プログラマーにおすすめのポートフォリオ作成ツール・サービス

おすすめのポートフォリオ作成ツールやサービスは、次のとおりです。
・ペライチ/STUDIO/ジンドゥー
・GitHub Pages/Notion/Vercel
・WordPress
それぞれ詳しく解説します。
ペライチ/STUDIO/ジンドゥー
手軽にポートフォリオを持ちたい場合は、ノーコード/ローコード型ホームページ作成サービスがおすすめです。たとえば、ペライチはLP感覚で作れる点が特徴で、小規模なポートフォリオを短期間で公開する際に強みがあります。
STUDIOはよりデザインの自由度が高く、ノーコードながらカスタマイズ性を求める人におすすめです。ジンドゥーは初心者向けを重視した仕様で、テンプレート数やページ構成の簡易さに人気があります。
いずれもテンプレート依存のデザインが多く将来的な拡張性には劣りますが、初めて作るポートフォリオであれば特に問題はありません。
GitHub Pages/Notion/Vercel
ある程度技術的なスキルがある場合は、GitHub Pages、Notion(+連携公開)、Vercelなどを選択してもいいでしょう。
GitHub Pagesはリポジトリを使って自分のポートフォリオサイトを静的にホスティングでき、コード管理・バージョン管理の観点でも評価されています。
Notion+Vercelの組み合わせなら、Notionデータベースをベースにしてポートフォリオを構築し、Vercelでデプロイを行うことも可能です。エンジニアとして案件を狙うときにコードが公開されていれば、大きな強みになるでしょう。
WordPress
将来的にはブログやカスタム機能も含めて拡張したい場合は、WordPress を使った独自構築がおすすめです。運用コストが発生しますが、構築してしまえば自分の資産という観点でも大きな優位性があります。
案件獲得を目指すなら、WordPressで自分のポートフォリオ/技術ブログを一体化させると、サイト内ですべて展開できるようになるでしょう。

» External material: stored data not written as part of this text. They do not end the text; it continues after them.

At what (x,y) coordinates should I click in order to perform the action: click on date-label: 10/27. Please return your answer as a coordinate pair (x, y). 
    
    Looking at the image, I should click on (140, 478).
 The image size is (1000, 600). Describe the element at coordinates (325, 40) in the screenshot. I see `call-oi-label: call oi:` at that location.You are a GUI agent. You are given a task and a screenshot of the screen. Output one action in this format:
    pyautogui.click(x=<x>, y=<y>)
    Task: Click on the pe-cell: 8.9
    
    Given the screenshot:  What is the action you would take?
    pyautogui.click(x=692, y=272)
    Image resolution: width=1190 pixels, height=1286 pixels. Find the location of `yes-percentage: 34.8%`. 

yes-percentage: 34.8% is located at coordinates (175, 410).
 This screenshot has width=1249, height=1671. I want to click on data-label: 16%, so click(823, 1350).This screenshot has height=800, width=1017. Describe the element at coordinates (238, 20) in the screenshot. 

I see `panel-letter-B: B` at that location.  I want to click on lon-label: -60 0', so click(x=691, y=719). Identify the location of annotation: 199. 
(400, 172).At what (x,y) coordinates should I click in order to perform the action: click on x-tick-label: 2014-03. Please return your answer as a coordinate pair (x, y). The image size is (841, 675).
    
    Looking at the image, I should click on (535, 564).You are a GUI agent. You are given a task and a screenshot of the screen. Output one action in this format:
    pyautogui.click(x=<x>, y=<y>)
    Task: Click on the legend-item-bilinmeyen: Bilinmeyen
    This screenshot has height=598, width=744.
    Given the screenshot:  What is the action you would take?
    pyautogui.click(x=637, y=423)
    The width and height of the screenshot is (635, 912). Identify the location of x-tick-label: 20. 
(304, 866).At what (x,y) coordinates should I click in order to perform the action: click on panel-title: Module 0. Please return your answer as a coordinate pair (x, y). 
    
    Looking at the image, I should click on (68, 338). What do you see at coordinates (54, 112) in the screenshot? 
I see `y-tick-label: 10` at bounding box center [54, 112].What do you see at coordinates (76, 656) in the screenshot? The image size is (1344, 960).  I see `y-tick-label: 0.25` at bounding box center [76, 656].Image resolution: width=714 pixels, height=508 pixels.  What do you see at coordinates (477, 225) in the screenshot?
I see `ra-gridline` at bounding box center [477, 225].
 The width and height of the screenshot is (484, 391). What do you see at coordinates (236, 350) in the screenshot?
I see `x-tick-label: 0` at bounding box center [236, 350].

プログラマーのポートフォリオと案件獲得に関するFAQ
未経験でもポートフォリオがあれば案件を獲得できますか
未経験でもポートフォリオ次第で案件を獲得することは可能です。企業やクライアントは経験年数よりも何を作れるかを重視しています。完成したアプリやWebサイトを提示すれば、具体的な技術力を直感的に伝えられます。
ポートフォリオの完成度の目安はどのぐらいですか
ポートフォリオに100点満点の完成度は必要ありません。目的や課題解決力が伝わればOKです。完成度よりも内容とストーリー性が採用判断のカギになります。
企業・クライアントが見ているポイントは?
企業やクライアントがポートフォリオで重視するのは、見た目の派手さではなく再現性・論理性・信頼性です。ポートフォリオはスキルの証明書であると同時に、思考と姿勢を映す資料と考えましょう。
新卒エンジニアでもポートフォリオは必要ですか
ポートフォリオがあるほうが圧倒的に有利です。新卒は潜在能力や将来性を重視されるため、ポートフォリオが必須ではありません。しかし、採用担当者は応募者の「技術理解」や「学習意欲」などを知りたいと思っています。簡単なアプリや模写コーディングでも構わないので、形のあるアウトプットを1つ用意しておくと選考通過率が上がります。
未経験エンジニアはどれくらいのレベルのポートフォリオが必要ですか
企業が求めるのは完成度の高さではなく理解度です。簡単なTodoアプリ、天気予報アプリ、レシピ検索アプリなどでも構いませんが、重要なのは学ぶ姿勢や技術理解の深さが伝わることです。
大学生のエンジニア志望者はどんなポートフォリオを作ればいいですか
大学生は学習時間を確保しやすく企業からも伸びしろ枠」見られます。
〇大学生におすすめのポートフォリオ例
・学内向けツール(部活管理アプリ、授業レビュー投稿アプリ)
・日常の課題解決アプリ(家計簿、タイマー、ランニング記録)
・APIを使った趣味アプリ(映画検索、音楽検索、ゲームの戦績管理)
・模写+改善プロジェクト(既存のWebサイトを模写し、自分なりの改善案を追加)
いずれにしても、成長する姿勢を見せられるポートフォリオがあれば高く評価されるでしょう。